The governor made these comments whilst giving a talk to students at London’s Regent’s University.
Mr Carney said: “It has pretty much failed thus far on … the traditional aspects of money. It is not a store of value because it is all over the map. Nobody uses it as a medium of exchange.”
Like many others he believes that blockchain, the underlying technology which helps power bitcoin, could be used as a way to verify financial transactions in a decentralised way.
He also spoke about Brexit and said that in order to make the UK’s departure from the European Union (EU) as smooth as possible, British regulators intended to give financial institutions “the benefit of the doubt, beyond the last minute”.

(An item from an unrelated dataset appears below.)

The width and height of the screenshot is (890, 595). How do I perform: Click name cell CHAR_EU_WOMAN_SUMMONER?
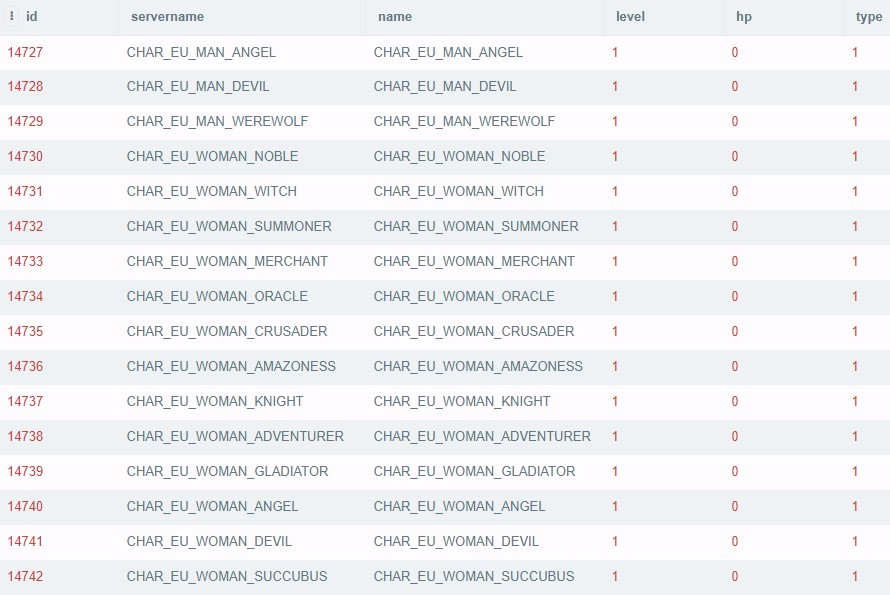tap(476, 227)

He said that both the UK and the EU are working hard to secure a transitional deal before the end of March.
Mr Carney said: “Everyone is very focused on that. It obviously won’t be a hard, legally binding agreement. But I can tell you that if 28 leaders agree to something that has legal text associated with it, which will be part of the separation agreement, that should be good enough.”
During the talk he also highlighted the importance of not being motivated by money. But rather financial professionals should focus on investment, innovation and prosperity in wider society.
He said: “Ten years ago the Bank’s graduate intake was comprised largely of economists drawn from just 11 universities. Last year, we hired from over 40 post-secondary institutions with half of the intake having studied sciences, Business, law and the humanities.”
He explained how almost a half of new recruits at the BoE are now women and a quarter came from ethnic minority backgrounds.
This put down comes as Vitalik Buterin, co-founder of Ethereum tweeted out a warning saying “Reminder: cryptocurrencies are still a new and hyper-volatile asset class, and could drop to near-zero at any time.
“Don’t put in more money than you can afford to lose. “If you’re trying to figure out where to store your life savings, traditional assets are still your safest bet.”
Bitcoin fell from a high of $19,535.70 in late December 2017 to $6,000 in January this year.
On Friday, bitcoin recovered the $10,000 mark for the first time in two weeks before easing to $9,844.82, down over 1 percent on the day.
According to CoinMarketCap, bitcoin now lies at $11,141. The cryptocurrency seems to be steadily rising.
Nevertheless, attitudes towards cryptocurrencies remains diverse.